Mais là encore attention : ce « sang versé » — versé par le crime des pécheurs, s’entend —, Jésus va le transformer en « sang de l’Alliance », en sang sacrificiel qu’Il peut, seul, offrir au Père puisqu’Il est innocent de ce sang ! S’Il n’était pas innocent, Il ne pourrait pas l’offrir, ce serait un blasphème ! Il est en parfaite communion avec le Père, grâce à quoi son sang peut être offert PAR LUI et par personne d’autre. Il est donc à la fois :
Go’éL, notre frère en humanité ;
• Grand Prêtre officiant pour obtenir le pardon de son peuple, accomplissant ce que promet depuis des siècles la fête annuelle du Yom KiPOuR ;
• Il est la victime innocente qui assume la souffrance de toutes les victimes de l’histoire et qui devient capable de nous pardonner en leur nom. C’est ce pardon qu’Il fait monter vers le Père en communion avec qui peut dès lors se répandre sur le genre humain une MISÉRICORDE juste, capable de transformer en vérité le cœur de tout homme, de toute femme par la charité dont la source se trouve ouverte en surabondance.
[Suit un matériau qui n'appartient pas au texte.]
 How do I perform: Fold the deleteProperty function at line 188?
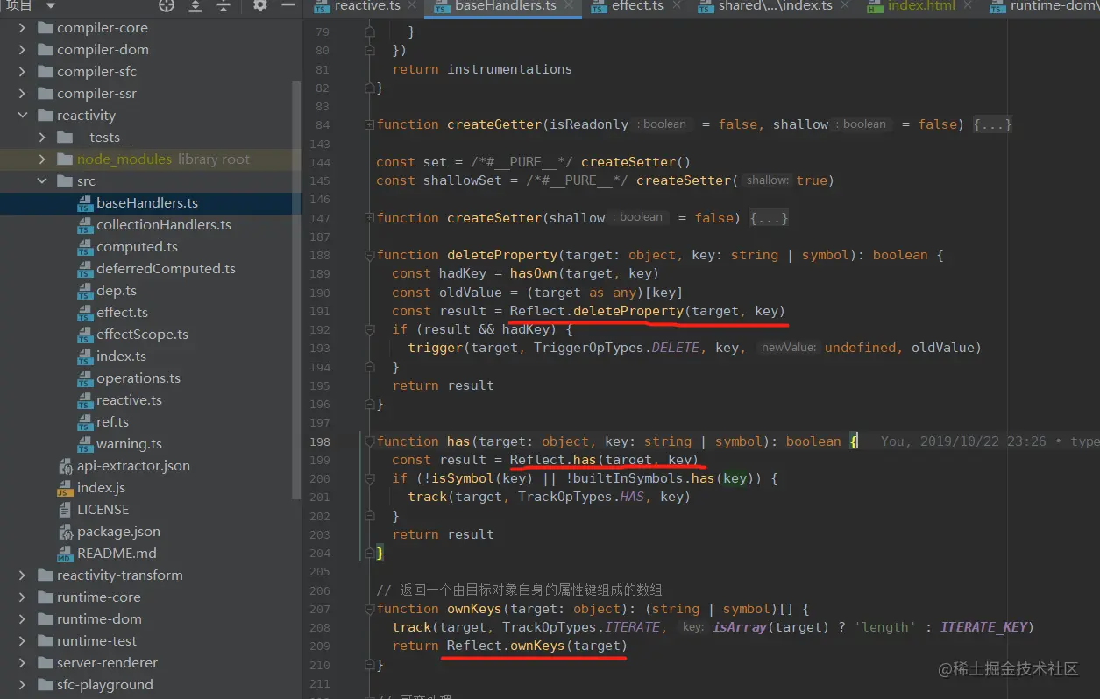(371, 255)
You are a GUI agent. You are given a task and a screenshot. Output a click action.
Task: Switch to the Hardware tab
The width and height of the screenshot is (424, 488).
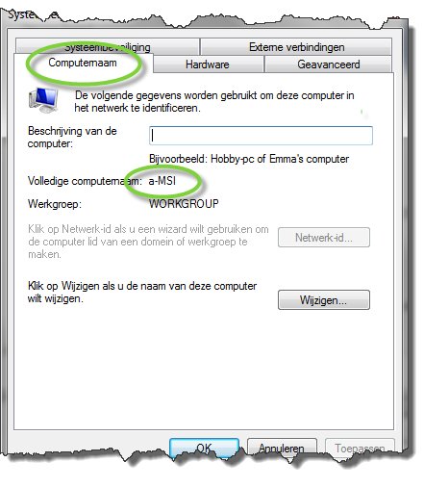209,64
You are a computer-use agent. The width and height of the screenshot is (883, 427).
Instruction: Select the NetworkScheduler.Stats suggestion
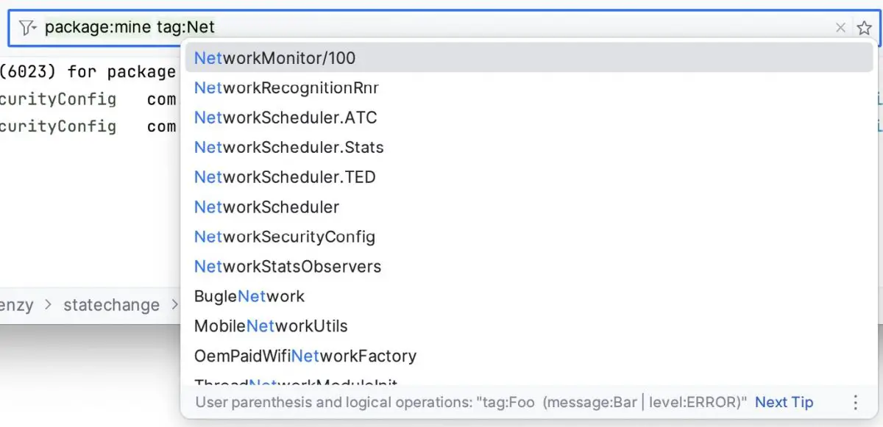[x=288, y=147]
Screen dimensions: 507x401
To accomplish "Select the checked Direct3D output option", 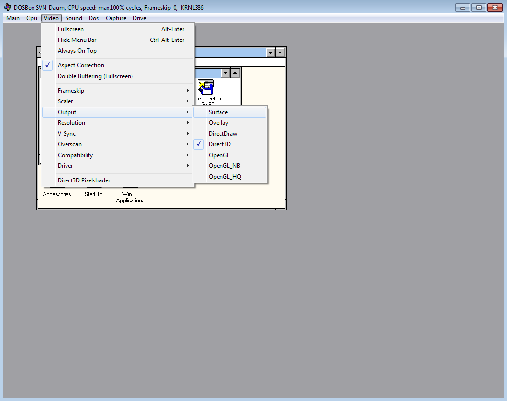I will coord(220,144).
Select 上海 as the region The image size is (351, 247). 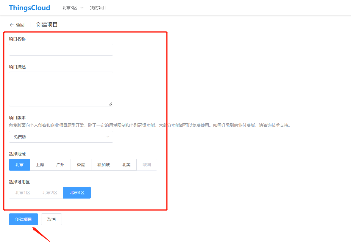coord(40,165)
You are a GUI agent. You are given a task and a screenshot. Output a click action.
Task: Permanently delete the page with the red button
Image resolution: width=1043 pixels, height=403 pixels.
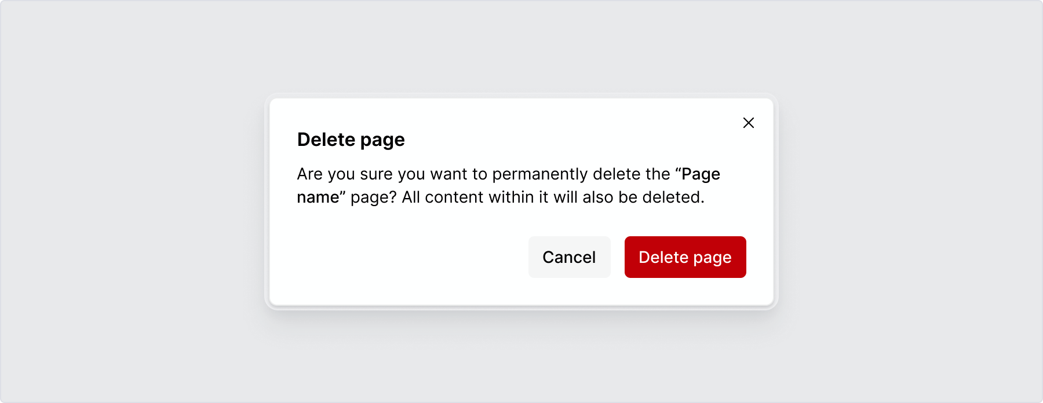point(684,257)
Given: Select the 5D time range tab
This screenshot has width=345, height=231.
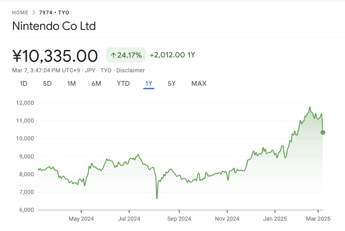Looking at the screenshot, I should click(x=47, y=84).
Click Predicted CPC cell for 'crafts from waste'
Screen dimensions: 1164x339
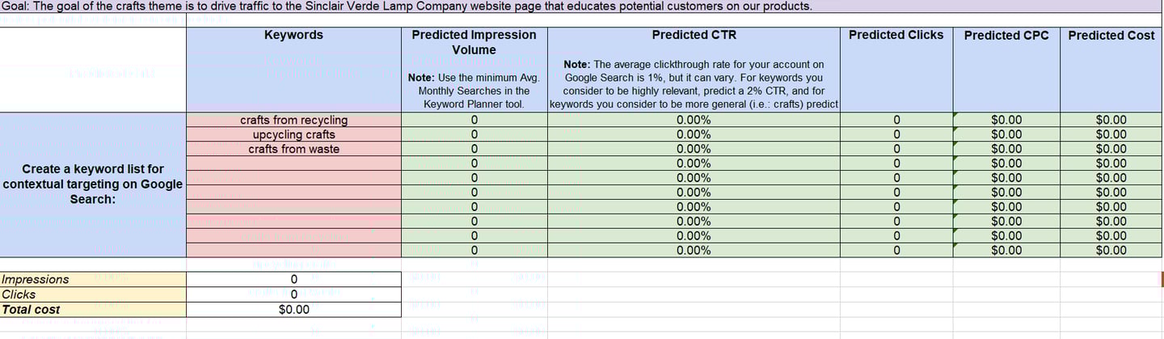1005,149
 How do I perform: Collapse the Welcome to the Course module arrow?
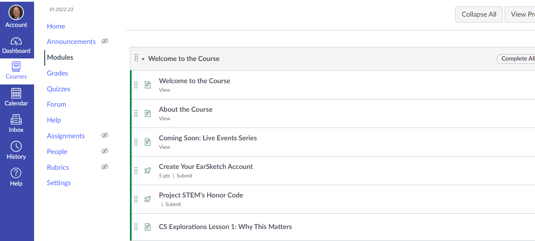click(x=143, y=59)
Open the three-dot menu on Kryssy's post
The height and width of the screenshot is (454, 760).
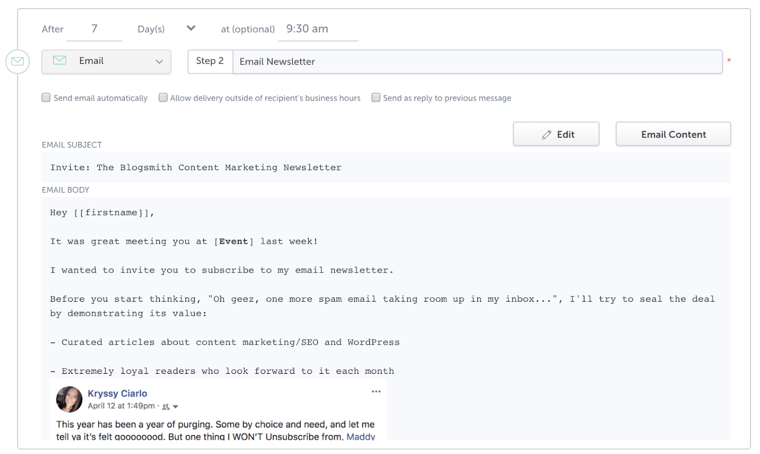(x=376, y=391)
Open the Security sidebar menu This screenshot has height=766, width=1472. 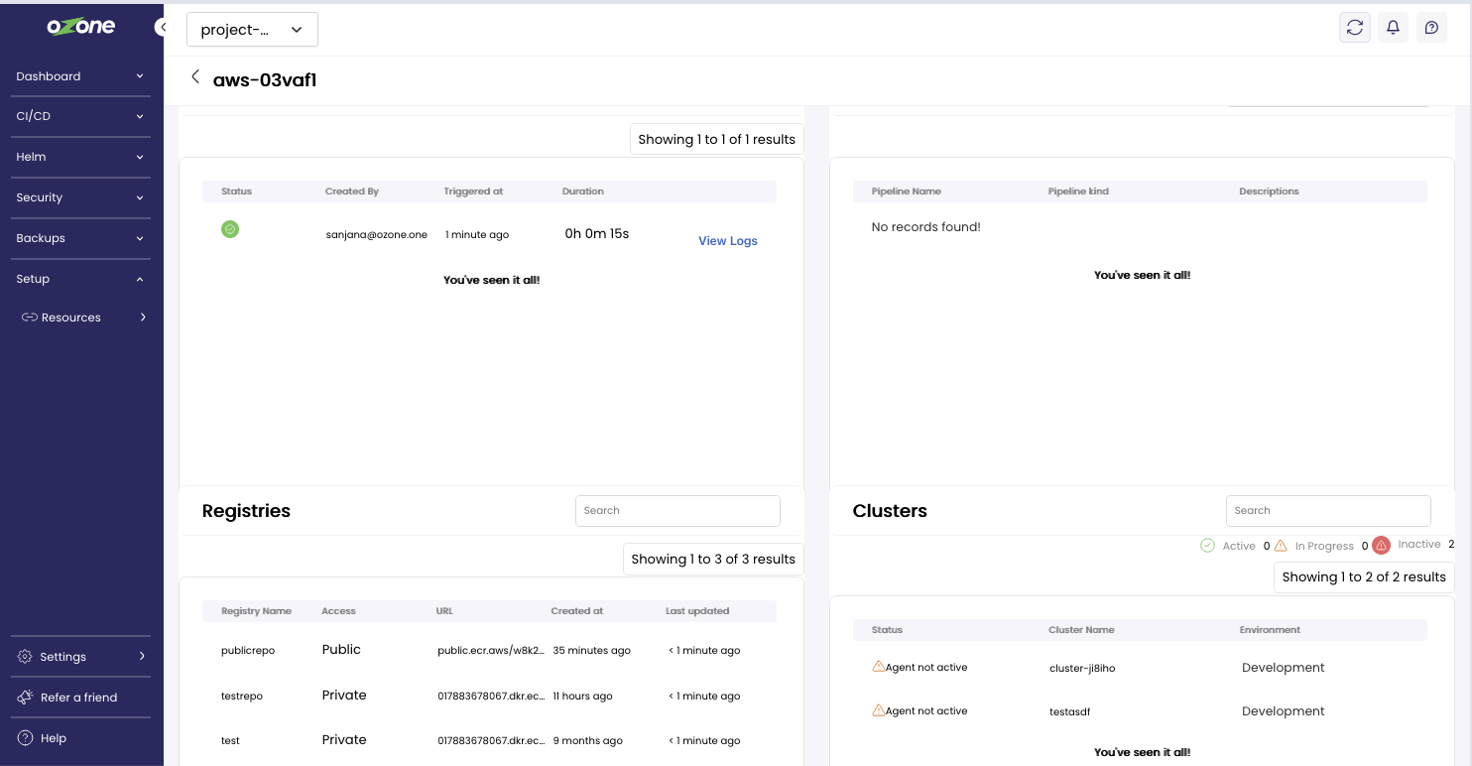tap(80, 197)
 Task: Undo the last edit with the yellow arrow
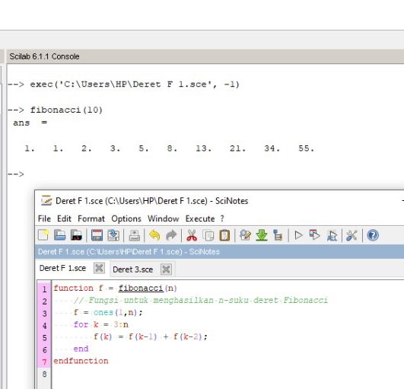click(x=154, y=235)
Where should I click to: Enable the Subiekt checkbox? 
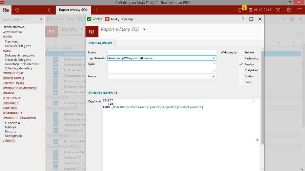pyautogui.click(x=241, y=52)
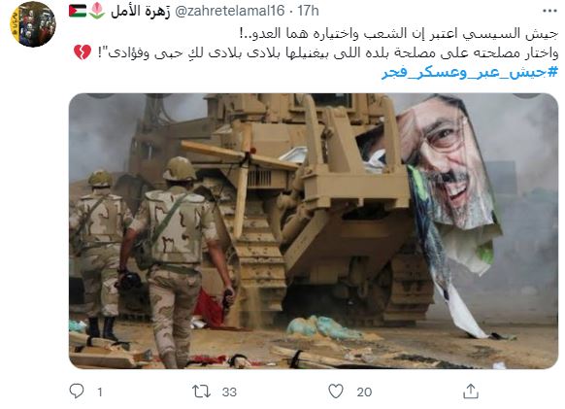This screenshot has height=409, width=565.
Task: Click the reply count number 1
Action: pos(100,392)
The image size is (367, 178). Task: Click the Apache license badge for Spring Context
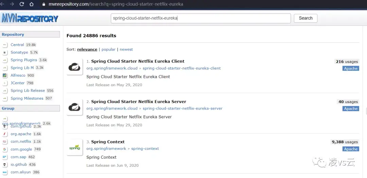351,149
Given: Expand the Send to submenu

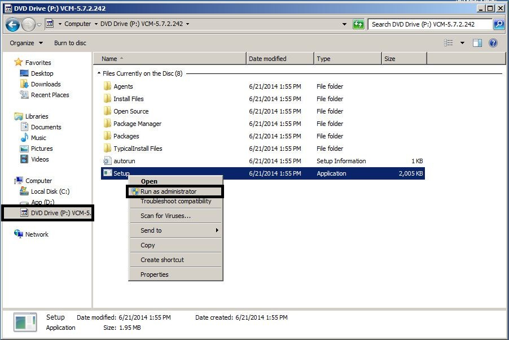Looking at the screenshot, I should point(175,230).
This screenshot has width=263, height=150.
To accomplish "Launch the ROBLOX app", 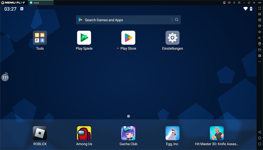I will click(x=40, y=133).
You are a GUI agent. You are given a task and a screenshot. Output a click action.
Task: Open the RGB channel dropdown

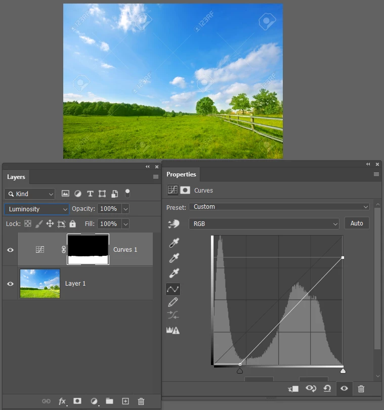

Alors maintenant, concluons cette question des coupes du repas. Du fait qu’il s’agit désormais d’une OFFRANDE, Jésus consomme seul la 4e coupe, mais la relie à la 3e, la « coupe de l’Alliance » à laquelle les disciples ont communié ! Boire cette 3e coupe de vin revient donc à consentir au renouvellement de l’Alliance qui consiste, comme à l’époque de Moïse, à transformer une situation de mort en un jaillissement de vie ! « Ceci est mon sang, le sang de l’Alliance, versé pour la multitude en rémission des péchés. » (Mt 26,28)

Ceci dit, nous ne sommes pas encore au bout de nos surprises… mais on va s’arrêter là pour aujourd’hui. Vous avez déjà bien du grain à moudre avec votre accompagnateur. Nous verrons la suite la prochaine fois.

Que le Seigneur vous garde en sa bénédiction.